→ SOURCE
....

Ulavuthurai is a 1998 Tamil-language action crime film directed by Ramesh Selvan. The film stars Vijayakanth, Meena and Sanghavi, with Radha Ravi, Janagaraj, Carlos, Jassi Singh, and Hemanth Ravan, among others, play supporting roles. It was released on 14 January 1998. The film was Vijayakanth's 125th film.

Plot
Several people die mysteriously in the sea, so the navy looks for its best officer Vasanth Periyasamy (Vijayakanth) to investigate the case. Vasanth Periyasamy changes his identity into Krishnamoorthy. He is now a car driver and lives in disguise for his family's sake. In the past, he was married to the illiterate Meena (Meena) and has a daughter named Priya (Baby Jennifer). One day, a terrorist (Hemanth Ravan) kidnapped Meena and threatened to kill her if Vasanth Periyasamy does not release his partners in jail. Meena was then killed in the rescue mission, and the terrorists were released because of corrupt naval officers. The Department of the Navy then sent Vasanth to jail, so Vasanth Periyasamy decides to forget the navy and becomes a simple car driver in disguise. The navy then finds Vasanth Periyasamy and compels him to join them. He finally accepts to solve this odd affair and investigate the sea murders.

....

→ RECORD EXCERPTS

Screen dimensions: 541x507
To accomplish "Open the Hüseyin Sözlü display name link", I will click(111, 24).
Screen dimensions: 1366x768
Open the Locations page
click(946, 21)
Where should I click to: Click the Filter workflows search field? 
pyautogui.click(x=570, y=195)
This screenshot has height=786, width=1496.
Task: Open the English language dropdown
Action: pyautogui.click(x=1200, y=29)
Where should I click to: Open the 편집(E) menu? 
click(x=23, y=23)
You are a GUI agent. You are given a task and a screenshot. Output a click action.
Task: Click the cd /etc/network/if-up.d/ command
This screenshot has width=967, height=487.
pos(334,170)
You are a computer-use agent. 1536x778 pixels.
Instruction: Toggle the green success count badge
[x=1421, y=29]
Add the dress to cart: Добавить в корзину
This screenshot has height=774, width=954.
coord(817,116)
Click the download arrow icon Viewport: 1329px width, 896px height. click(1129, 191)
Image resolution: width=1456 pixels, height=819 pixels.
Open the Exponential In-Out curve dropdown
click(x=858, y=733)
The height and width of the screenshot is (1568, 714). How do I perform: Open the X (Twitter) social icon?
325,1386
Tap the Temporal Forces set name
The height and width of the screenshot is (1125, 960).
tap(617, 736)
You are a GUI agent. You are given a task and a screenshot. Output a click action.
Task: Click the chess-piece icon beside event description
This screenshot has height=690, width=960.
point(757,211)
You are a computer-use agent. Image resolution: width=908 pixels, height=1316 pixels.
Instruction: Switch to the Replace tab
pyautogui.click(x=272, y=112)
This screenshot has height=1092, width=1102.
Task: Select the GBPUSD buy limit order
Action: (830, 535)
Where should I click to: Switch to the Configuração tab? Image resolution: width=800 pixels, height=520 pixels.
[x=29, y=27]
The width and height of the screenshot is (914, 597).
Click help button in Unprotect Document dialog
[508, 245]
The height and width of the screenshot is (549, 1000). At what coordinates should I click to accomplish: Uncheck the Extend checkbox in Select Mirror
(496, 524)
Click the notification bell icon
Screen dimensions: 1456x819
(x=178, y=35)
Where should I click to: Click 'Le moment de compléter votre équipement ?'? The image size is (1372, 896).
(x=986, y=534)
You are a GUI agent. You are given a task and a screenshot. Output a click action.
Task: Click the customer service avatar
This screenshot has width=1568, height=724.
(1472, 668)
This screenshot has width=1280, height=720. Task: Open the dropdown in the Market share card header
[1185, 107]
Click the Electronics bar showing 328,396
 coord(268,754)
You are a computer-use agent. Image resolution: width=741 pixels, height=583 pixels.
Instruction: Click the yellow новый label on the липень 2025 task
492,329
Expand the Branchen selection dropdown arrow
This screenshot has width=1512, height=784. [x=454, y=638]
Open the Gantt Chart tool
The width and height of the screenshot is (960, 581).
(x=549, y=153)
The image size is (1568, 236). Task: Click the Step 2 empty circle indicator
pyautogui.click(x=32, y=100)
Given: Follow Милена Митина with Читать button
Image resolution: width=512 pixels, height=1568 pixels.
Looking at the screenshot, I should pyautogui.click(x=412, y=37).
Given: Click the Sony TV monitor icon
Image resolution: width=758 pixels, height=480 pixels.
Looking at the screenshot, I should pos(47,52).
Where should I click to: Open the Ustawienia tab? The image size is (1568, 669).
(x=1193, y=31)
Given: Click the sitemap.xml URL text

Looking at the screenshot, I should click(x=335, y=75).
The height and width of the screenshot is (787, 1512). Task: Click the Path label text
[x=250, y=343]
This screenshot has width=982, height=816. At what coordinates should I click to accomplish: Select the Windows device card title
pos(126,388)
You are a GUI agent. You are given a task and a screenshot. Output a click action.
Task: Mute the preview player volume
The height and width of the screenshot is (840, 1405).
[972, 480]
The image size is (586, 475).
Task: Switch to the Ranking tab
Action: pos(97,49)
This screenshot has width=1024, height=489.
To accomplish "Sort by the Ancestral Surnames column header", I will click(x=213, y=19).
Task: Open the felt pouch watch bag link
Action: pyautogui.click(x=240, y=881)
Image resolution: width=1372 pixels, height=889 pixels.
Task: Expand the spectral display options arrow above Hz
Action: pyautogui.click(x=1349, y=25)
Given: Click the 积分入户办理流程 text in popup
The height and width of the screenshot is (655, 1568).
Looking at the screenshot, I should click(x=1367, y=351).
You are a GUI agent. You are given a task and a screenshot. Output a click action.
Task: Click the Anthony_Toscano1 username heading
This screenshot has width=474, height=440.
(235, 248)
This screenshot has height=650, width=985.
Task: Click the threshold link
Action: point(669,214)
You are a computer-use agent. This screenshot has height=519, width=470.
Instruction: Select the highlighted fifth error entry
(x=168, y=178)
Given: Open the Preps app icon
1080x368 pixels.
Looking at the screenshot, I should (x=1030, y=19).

....

→ GIVEN INSTRUCTION 1
From the Ulavuthurai film article, return the passage between "Ulavuthurai is a" and "Vijayakanth's 125th film.", inclusive, verbatim.
→ GIVEN INSTRUCTION 2
Write the next part of the Ulavuthurai film article, picking up right after its final sentence.

→ TASK RESPONSE 1
Ulavuthurai is a 1998 Tamil-language action crime film directed by Ramesh Selvan. The film stars Vijayakanth, Meena and Sanghavi, with Radha Ravi, Janagaraj, Carlos, Jassi Singh, and Hemanth Ravan, among others, play supporting roles. It was released on 14 January 1998. The film was Vijayakanth's 125th film.

→ TASK RESPONSE 2
Cast

Vijayakanth as Commodore Vasanth Periyasamy  (Krishnamoorthy)
Meena as Meena
Sanghavi as Sangeetha
Radha Ravi as Home Minister Jaidev
Janagaraj as Duraisamy
Hemanth Ravan as Terrorist
Carlos as Terrorist
Jassi Singh as Terrorist
Chitti as Terrorist
Sumithra as Vasanth Periyasamy's mother
Baby Jennifer as Priya, Vasanth's daughter
Charuhasan as Sangeetha's grandfather
Fathima Babu as Sangeetha's mother
Mohan Raman as Venkatraman
Ajay Rathnam as Ajay
Balu Anand as Neurotic
Sethu Vinayagam as Krishnamoorthy's boss
Pasi Narayanan
P. C. Ramakrishna
Prathapachandran
Laxmi Rattan as Sharma
Vincent Roy as Police inspector
Kallukkul Eeram Ramanathan as Marimuthu
K. Rajan (producer) as Rajaram
Rajan

Soundtrack

The film score and the soundtrack were composed by Shah. The soundtrack, released in 1998, features 6 tracks with lyrics written by Vairamuthu.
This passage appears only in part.